Viele Diskussionen in der Familie zu Nachhaltigkeit

Der Grund, warum er sich weniger Zeit für Vorlesungen nimmt, klingt aus seinem Mund simpel: „Ich merke, dass ich etwas verändern kann.“ Es bringe ihm nichts, egoistisch zu handeln, wenn die Zukunft generell gefährdet sei. Zwei- bis dreimal in der Woche trifft er die anderen Fridays-for-Future-Aktivisten, die für ihn inzwischen Freunde geworden sind. Seit seinem ersten Streik hat sich Dennis Landgrafs Leben verändert. Er lebt vegan. Von den politischen Vorstellungen seiner Familie habe er sich distanziert, erzählt er. Es gäbe häufiger Diskussionen, wenn er zu Nachhaltigkeit und Falschinformationen aufkläre.

Zu den Menschen, die permanent mit erhobenem Zeigefinger ermahnen, gehöre er aber nicht. Wenn seine Freunde Fleisch essen möchten, akzeptiere er das. „Aber generell merke ich schon, dass ich mich lieber mit Menschen umgebe, die für Fakten zugänglich sind“, sagt Dennis Landgraf.

Lützerath ist auch Thema beim Klimastreik am 3. März

Statt in den Urlaub zu fliegen, war er lieber mit seinen Freunden in Lützerath. Der Weiler in Nordrhein-Westfalen, der im Januar von der Polizei geräumt wurde, damit die darunterliegende Kohle gefördert werden kann, soll auch Thema beim nächsten Klimastreik an diesem Freitag sein. „Die Kohle ist ja immer noch im Boden. Beziehungsweise selbst wenn die Kohle aus dem Boden gehoben wird, ist sie immer noch nicht verbrannt“, erklärt Landgraf. Die Forderung von Fridays for Future: die Einhaltung des Pariser Klimaabkommens, der Ausbau erneuerbarer Energien und die Mobilitätswende. Über die Räumung wurde international berichtet, 15 000 Menschen demonstrierten nach Angaben der Polizei am 15. Januar im Nachbardorf, laut Fridays for Future waren es 35 000. „Ich glaube, Lützerath hat sehr viele neue Menschen auf den Klimaschutz aufmerksam gemacht“, sagt Landgraf.

„Man schaut zu sehr auf seine eigenen Probleme“

Demonstranten, die Flaschen und Böller werfen sowie Polizeiketten durchbrechen – nicht alle Menschen in der Bevölkerung haben dafür Verständnis. Wie weit geht Dennis Landgrafs Protest? „Persönlich merke ich, dass ich mit Worten deutlich mehr anfangen kann als mit Taten.“ Er verstehe aber auch, dass Menschen andere Protestformen wählen. Wer das Wort „Klimaterrorist“ nutzt, sei vielleicht nicht aufgeklärt genug, um das große Ganze zu sehen. „Man schaut als Mensch zu sehr auf seine eigenen Probleme, anstatt das System zu hinterfragen und zu kritisieren“, sagt Dennis Landgraf.
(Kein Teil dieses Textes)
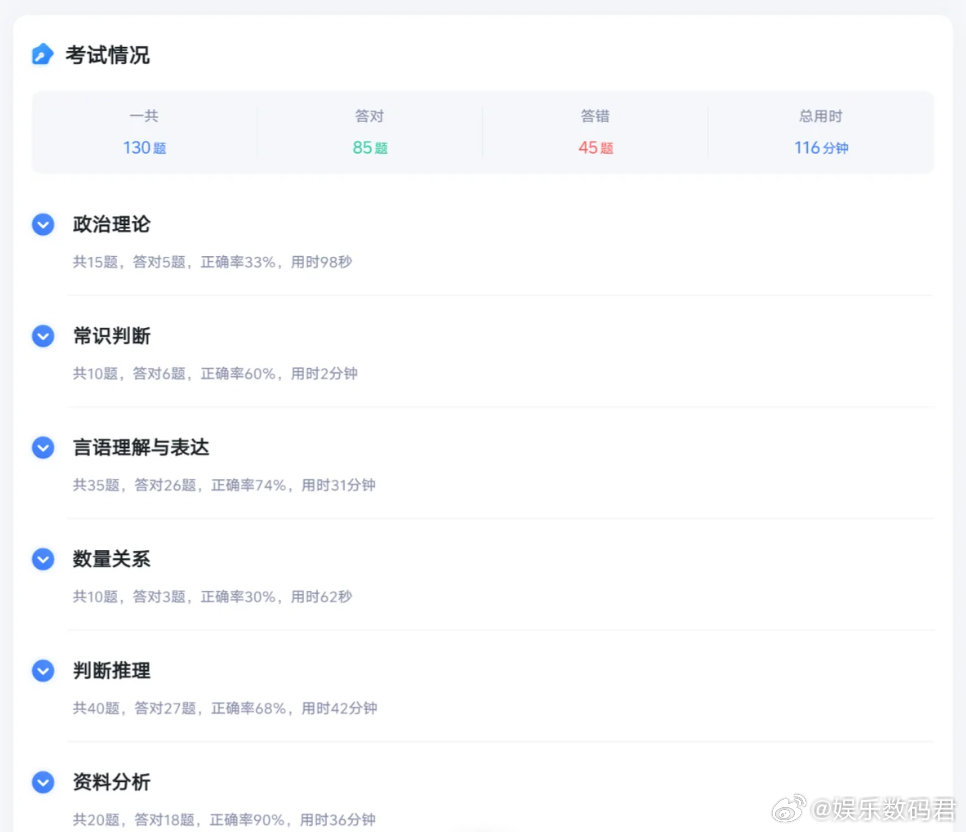Select the 答对 85题 statistic column
The image size is (966, 832).
pyautogui.click(x=370, y=132)
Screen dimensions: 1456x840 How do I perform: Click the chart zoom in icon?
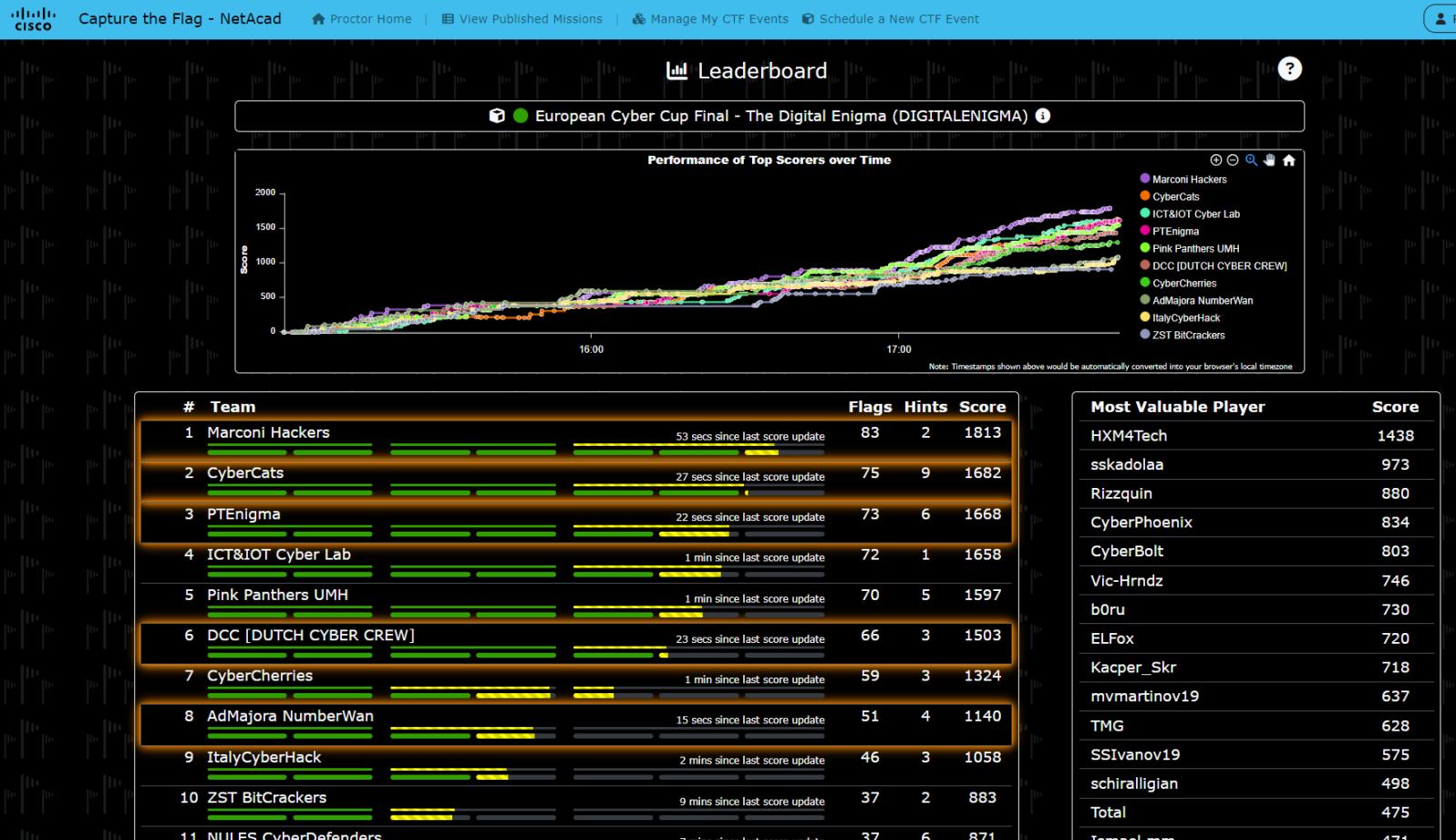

Er vergleicht die Klimabewegung mit der Black-Lives-Matter-Bewegung in den USA und Martin Luther King. Solche Bewegungen entstünden aus Minderheiten, die am Anfang auf große Ablehnung gestoßen wären. Schlussendlich hätten die Menschen aber gemerkt, dass es richtig ist, und es kam zum Fortschritt. „Nur in unserem Fall ist das Problem, dass die Zeit gegen uns arbeitet.“

An diesem Freitag um 14 Uhr wird Dennis Landgraf wieder auf dem Schlossplatz stehen und seine Stimme gegen fossile Brennstoffe, für mehr Klimagerechtigkeit und eine lebenswerte Zukunft erheben.